After defeat in the Second World War, Japan achieved an economic miracle in the 1960s. Japan also maintained relatively high economic growth in the 1970s despite two oil crises while other industrialized countries such as the United States and major European countries suffered from economic stagnation. Japan even began to threaten the dominant position of the US in the world economy during the 1980s and the Japanese economy was almost unstoppable during the bubble economy in the late 1980s. However, the Japanese economy suddenly decelerated after the collapse of the bubble economy in the early 1990s, when Japan's average stock price (Nikkei 225 Stock Price Index) dropped sharply from its highest point of around ¥40,000 to a low point of less than ¥20,000 in only a few years.
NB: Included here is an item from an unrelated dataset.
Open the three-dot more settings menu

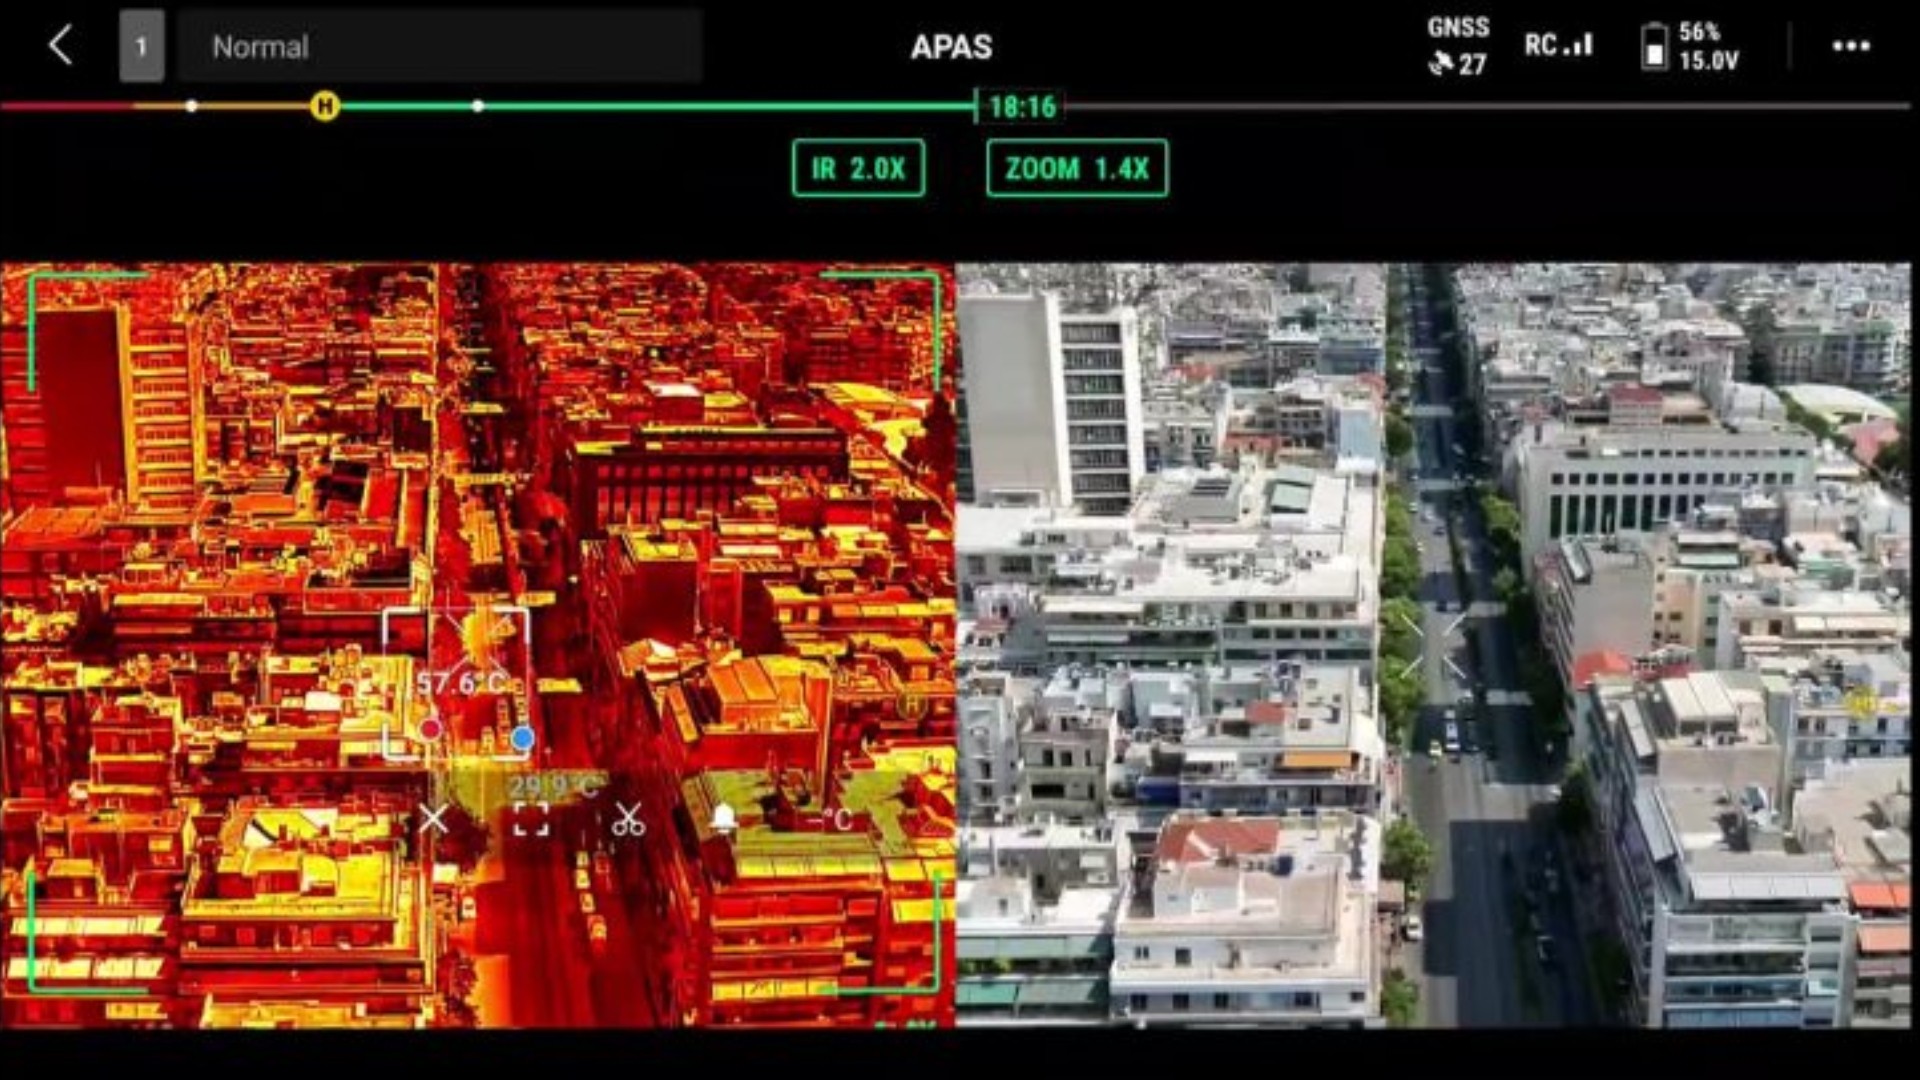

Since then, Japan's economic growth has remained low and stagnant most of the time. In 2010, Japan was surpassed by China in terms of GDP size, and today the Chinese economy is more than twice the size of Japan’s. The Japanese economy has experienced dramatic change, and the key turning point was the collapse of the bubble economy.

Although the change was dramatic and significant, the Japanese economy has also continued to maintain some of its core characteristics. Some of these originated a long time ago, such as its economic nationalism, which originated with the opening-up of an isolated Japan by western powers in the late Edo period. The government promoted industrialization since the Meiji Restoration in 1868 to survive the era of imperialism, with the privatization of some economic industries following later. However, the military government began to intervene in the economy extensively in the 1930s and it is during this period up to the end of the Second World War that Japan's quintessential economic characteristics, such as government–business collaboration led by economic bureaucrats, was institutionalized. With some significant transformation, a close government–business or state–market relationship still characterizes the Japanese economy. In this sense, an analysis from a political perspective is essential for examining and understanding the Japanese economy.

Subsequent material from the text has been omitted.